Eleven more suspected spies were secretly killed by a firing squd.
The executions came after three top Hamas commanders were killed by an Israeli airstrike this week. The three men — Mohammed Abu Shamaleh, Mohammed Barhoum and Raed al-Attar — traveled covertly, often underground, with very few people knowing their whereabouts. Losing them "was a huge embarrassment for Hamas,” says reporter Daniel Estrin in Jerusalem. “And it demonstrated just how deep the Israeli intelligence has penetrated this organization.”
There's even suspicion that Israel has a mole inside Hamas, Estrin says. But if information was passed to Israel, no one yet knows who did the passing.
“We don’t have any idea who these people are,” he says. “They could have been people already in Hamas jails who were suspected of spying for Israel and just brought out and killed." They might also have been members of the rival Fatah party who have been captured and tortured in the past.
Hamas says they aren't announcing the names of the people they executed in order to protect their families from retribution. But Estrin thinks the identities are less important than the message Hamas is putting out: You can't escape punishment for helping Israel.

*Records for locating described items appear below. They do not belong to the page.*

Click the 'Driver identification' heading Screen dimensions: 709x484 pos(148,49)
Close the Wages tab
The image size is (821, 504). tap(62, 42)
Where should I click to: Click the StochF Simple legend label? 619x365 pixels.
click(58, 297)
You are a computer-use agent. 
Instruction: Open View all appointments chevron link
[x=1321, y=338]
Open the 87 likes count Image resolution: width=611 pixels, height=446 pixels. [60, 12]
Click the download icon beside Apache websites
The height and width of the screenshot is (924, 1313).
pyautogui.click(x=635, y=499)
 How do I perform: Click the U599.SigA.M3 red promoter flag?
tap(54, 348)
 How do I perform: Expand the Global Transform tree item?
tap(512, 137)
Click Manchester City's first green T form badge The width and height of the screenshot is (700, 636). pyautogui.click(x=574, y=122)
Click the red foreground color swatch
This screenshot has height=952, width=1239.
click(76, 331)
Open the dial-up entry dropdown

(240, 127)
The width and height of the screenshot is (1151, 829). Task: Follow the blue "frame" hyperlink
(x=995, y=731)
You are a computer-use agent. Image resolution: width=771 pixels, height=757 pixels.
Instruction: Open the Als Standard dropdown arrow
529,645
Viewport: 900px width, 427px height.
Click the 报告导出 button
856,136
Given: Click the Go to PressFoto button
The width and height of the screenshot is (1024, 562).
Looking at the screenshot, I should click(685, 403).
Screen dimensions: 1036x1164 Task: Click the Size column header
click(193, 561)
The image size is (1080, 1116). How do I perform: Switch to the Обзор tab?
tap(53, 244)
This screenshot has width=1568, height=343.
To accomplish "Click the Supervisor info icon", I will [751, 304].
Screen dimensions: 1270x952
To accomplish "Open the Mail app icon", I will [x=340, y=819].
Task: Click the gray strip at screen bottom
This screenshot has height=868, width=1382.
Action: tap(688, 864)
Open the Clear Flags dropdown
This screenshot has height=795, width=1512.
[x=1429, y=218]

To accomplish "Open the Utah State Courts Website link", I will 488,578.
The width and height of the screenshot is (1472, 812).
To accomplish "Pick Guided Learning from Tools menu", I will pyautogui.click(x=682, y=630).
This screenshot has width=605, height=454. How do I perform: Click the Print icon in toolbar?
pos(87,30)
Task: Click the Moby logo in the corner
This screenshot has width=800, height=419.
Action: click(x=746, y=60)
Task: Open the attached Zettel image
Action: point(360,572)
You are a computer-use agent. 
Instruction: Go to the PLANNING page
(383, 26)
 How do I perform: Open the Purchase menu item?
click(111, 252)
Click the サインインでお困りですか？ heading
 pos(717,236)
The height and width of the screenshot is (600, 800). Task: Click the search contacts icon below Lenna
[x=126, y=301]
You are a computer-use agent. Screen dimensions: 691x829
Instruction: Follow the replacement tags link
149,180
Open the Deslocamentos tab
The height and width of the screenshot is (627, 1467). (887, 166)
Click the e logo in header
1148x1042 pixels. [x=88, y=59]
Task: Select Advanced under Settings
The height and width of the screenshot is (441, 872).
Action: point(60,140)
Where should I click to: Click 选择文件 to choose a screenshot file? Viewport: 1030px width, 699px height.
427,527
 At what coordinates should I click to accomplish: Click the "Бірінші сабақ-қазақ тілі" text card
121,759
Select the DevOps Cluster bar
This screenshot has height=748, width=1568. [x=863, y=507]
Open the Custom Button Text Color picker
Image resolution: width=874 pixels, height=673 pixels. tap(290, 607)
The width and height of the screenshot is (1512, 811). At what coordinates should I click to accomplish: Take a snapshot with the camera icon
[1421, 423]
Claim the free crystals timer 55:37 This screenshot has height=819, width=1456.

Israel relies on Palestinian informants on the ground in Gaza, though no one knows just how deep or wide the informant network goes. Estrin says one of his sources did talk with him about the network, albeit cryptically. But Estrin could infer from the informant’s words that there are fewer informants in Gaza than the number of so-called informants executed by Hamas during the war.
The low number is due to the difficulty of recruiting people in Gaza: The place is pretty much sealed off. With no Israeli presence in the area, Israel can't do much recruiting, and would-be informants can't get in touch with potential handlers.
It’s still uncertain what the deaths of Hamas leaders might do to the organization's fighting force. Plenty of rockets were fired at Israel on Friday, including one that killed a 4-year-old Israeli boy. But Estrin says some analysts in Israel think it will be difficult for Hamas to find and train good replacements for these top commanders.
Between the loss of top officers and the prospect of Israel intelligence coups, Estrin says, the news "really has Hamas jittery right now."